About me
Hi! I’m Francesco.
I am currently a Postdoctoral Researcher at the University of Oxford in the group of Rafal Bogacz. Previously, I did my PhD in Machine Learning and Theoretical Neuroscience at the University of Sussex, supervised by Christopher Buckley and Anil Seth. I also interned as an Applied Scientist at Amazon, helping to improve their model forecasts to deliver packages throughout Europe more efficiently.
My research focuses on understanding the training dynamics and scaling behaviour of artificial and biological neural networks. I like to understand things through the lens of optimisation theory, and am broadly interested in energy-based models, time-series forecasting, and all things AI-related.
Outside of work, I enjoy swimming and calisthenics, and am always up for a physical challenge!
News
- [Feb 2026] New preprint On the Infinite Width and Depth Limits of Predictive Coding Networks
- [Nov 2025] 🇬🇧 Postdoctoral Researcher, University of Oxford. Joining the group of Professor Rafal Bogacz to conduct research in theoretical neuroscience and machine learning.
- [Oct 2025] 🇲🇦 Visiting Researcher, UM6P (Morocco).
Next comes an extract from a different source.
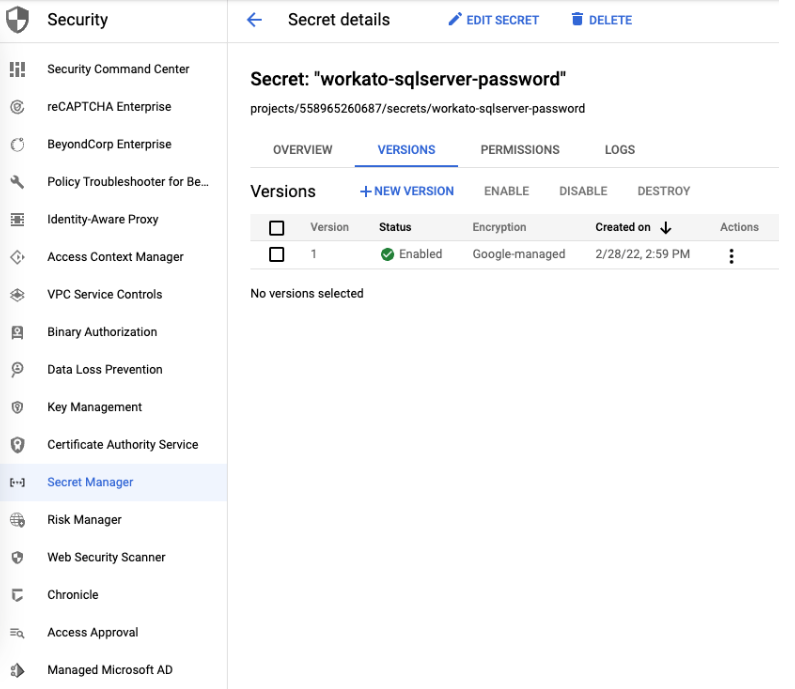Click the Security shield logo in header
Image resolution: width=795 pixels, height=689 pixels.
18,20
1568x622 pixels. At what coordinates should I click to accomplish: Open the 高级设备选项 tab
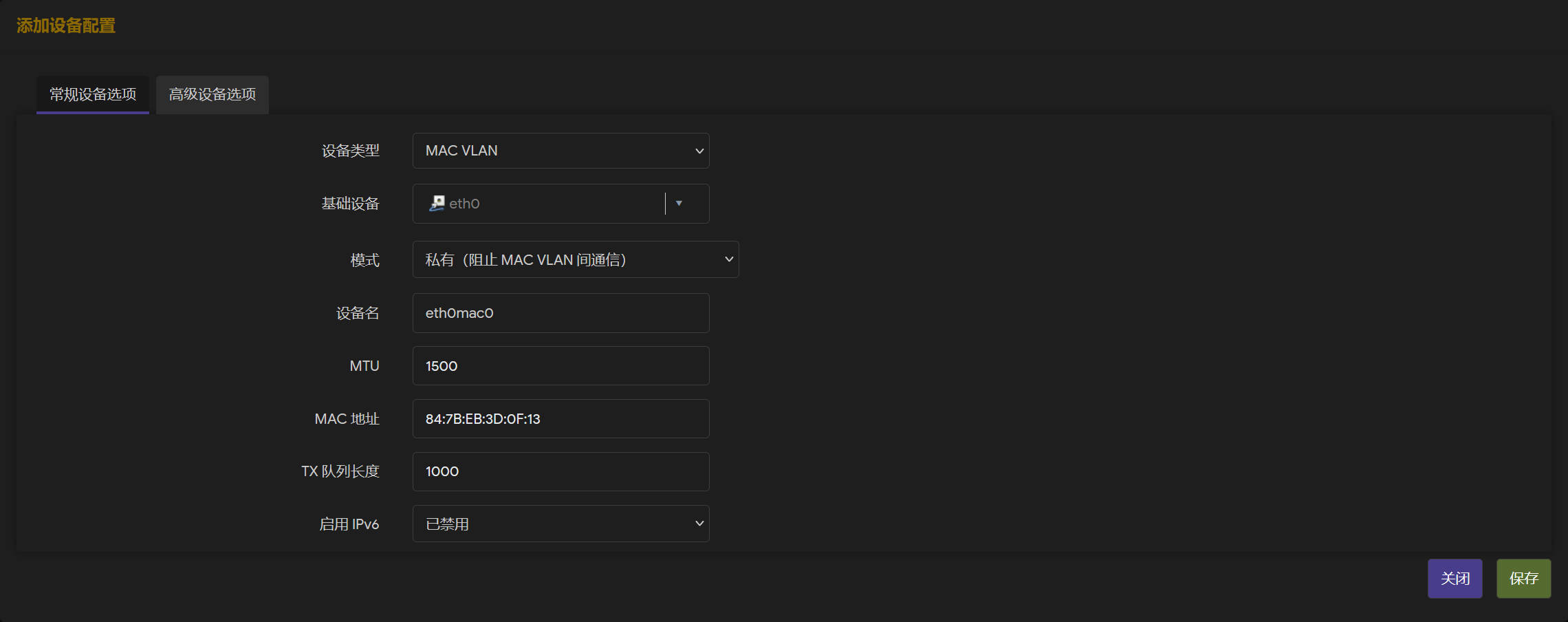coord(213,94)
Collaborating with El Mehdi Achour on LLM mixture of experts.
- [Sept 2025] 🇺🇸 Two Papers Accepted at NeurIPS 2025 (San Diego)
- Main track: μPC: Scaling Predictive Coding to 100+ Layer Networks —introduces a reparameterisation of predictive coding networks that allows stable training of 100+ layer models on simple tasks with hyperparameter transfer.
- Workshop: A Simple Generalisation of the Implicit Dynamics of In-Context Learning —extends a recent result on the theory of in-context learning in transformers.
- [Jul 2025] Publication in the Journal of Statistical Mechanics: Theory and Experiment. A slightly updated version of our NeuIPS 2024 paper on the geometry of the energy landscape of predictive coding networks has just been republished here.
- [Dec 2024] 💻 Software release. We introduce JPC, a JAX library for training neural networks with Predictive Coding.
- [Sept 2024] 🇨🇦 Paper accepted at NeurIPS 2024. Only Strict Saddles in the Energy Landscape of Predictive Coding Networks? —See the blog post for the key takeaways.
- [Apr 2024] 🇪🇸 Applied Scientist Intern, Amazon (Barcelona). Completed an intership focusing on applied ML. Read about my experience here.
- [Jun 2023] 🏆 Best Workshop Paper Award at ICML 2023 (Hawaii). Our work on Understanding Predictive Coding as a Second-Order Trust-Region Method won a Best Paper Award at the ICML Workshop on Localized Learning.